§ Assignment
Examine the material below and count the lines that hold the word "each". Report only the number.

(Excerpted records begins)

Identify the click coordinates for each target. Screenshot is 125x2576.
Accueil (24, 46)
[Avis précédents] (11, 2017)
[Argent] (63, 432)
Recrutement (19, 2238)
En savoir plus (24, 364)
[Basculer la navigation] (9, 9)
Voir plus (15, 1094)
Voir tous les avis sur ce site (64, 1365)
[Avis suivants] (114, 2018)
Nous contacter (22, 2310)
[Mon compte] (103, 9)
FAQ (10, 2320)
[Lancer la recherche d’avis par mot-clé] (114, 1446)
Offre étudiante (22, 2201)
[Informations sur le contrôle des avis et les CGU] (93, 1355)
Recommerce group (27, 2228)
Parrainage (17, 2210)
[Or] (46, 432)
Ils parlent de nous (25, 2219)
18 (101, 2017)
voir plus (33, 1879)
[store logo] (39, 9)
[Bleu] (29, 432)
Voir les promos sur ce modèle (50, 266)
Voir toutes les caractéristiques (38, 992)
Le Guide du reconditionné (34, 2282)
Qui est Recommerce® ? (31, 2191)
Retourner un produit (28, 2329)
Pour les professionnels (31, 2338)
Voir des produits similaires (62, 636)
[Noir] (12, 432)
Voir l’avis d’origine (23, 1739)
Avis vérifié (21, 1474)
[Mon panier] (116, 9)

(Excerpted records ends)
(Excerpted records begins)

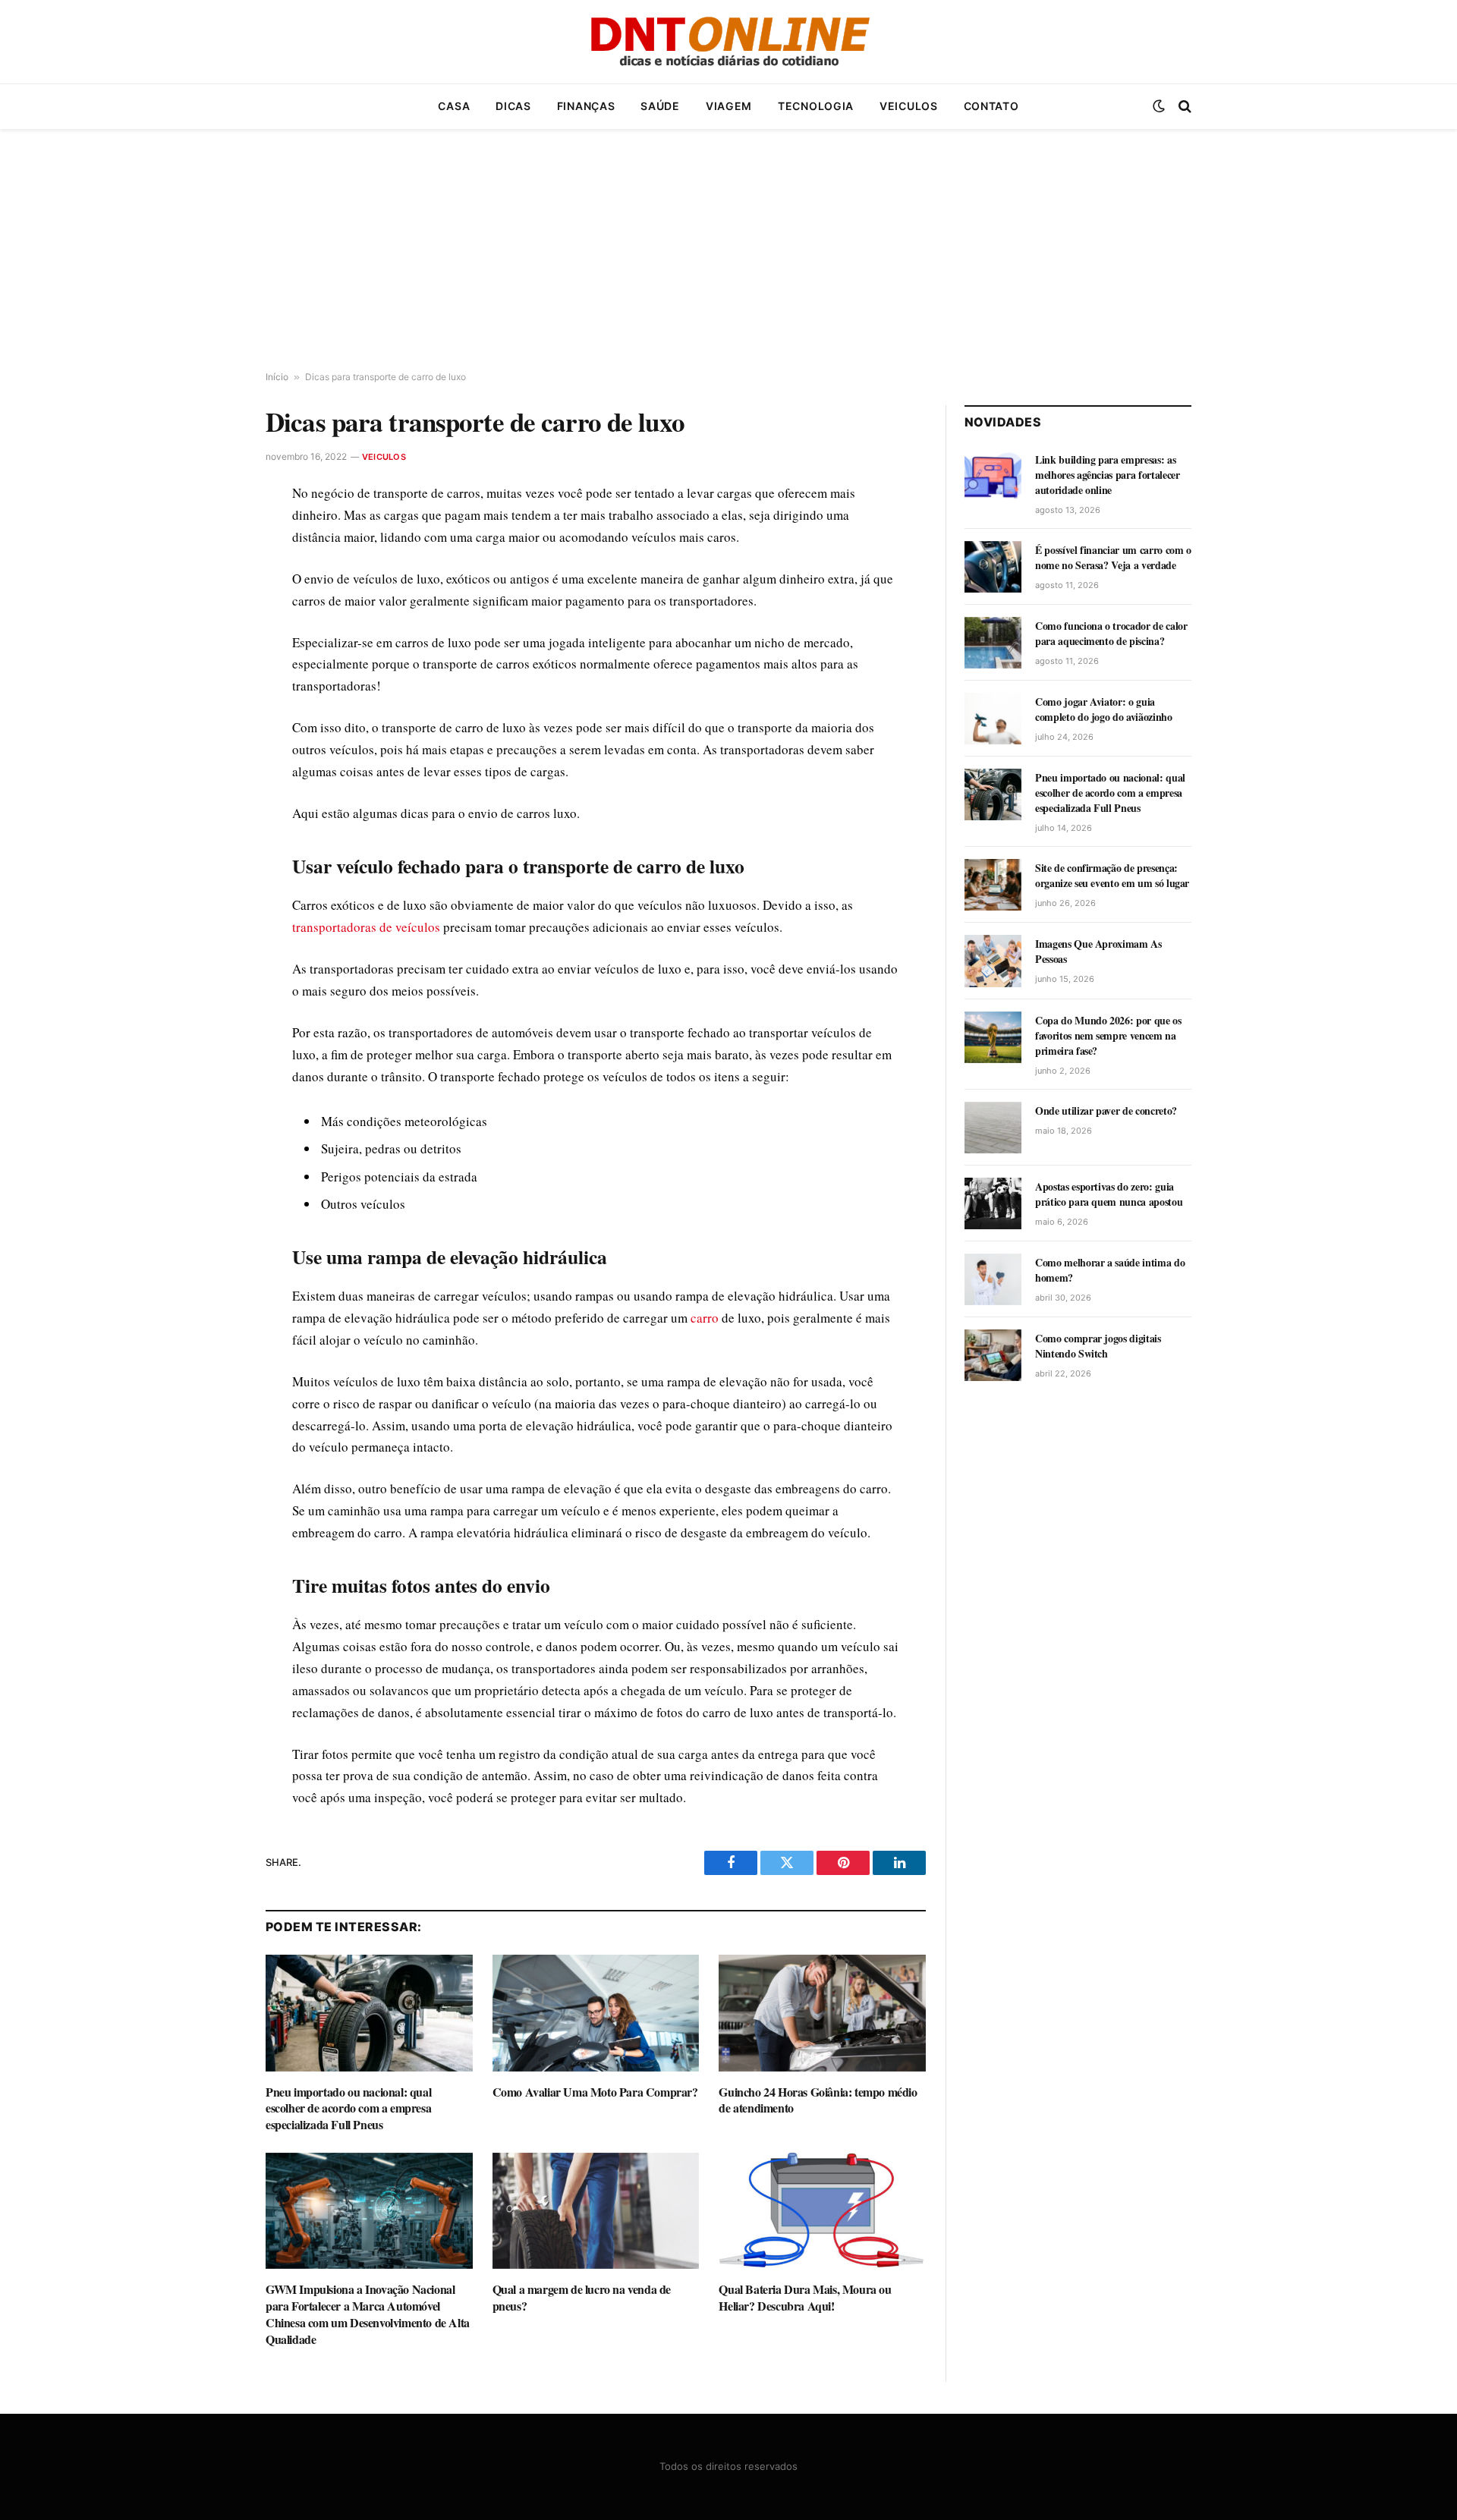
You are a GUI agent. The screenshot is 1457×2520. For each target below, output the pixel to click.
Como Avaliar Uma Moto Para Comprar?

(Excerpted records ends)

§ Final answer
2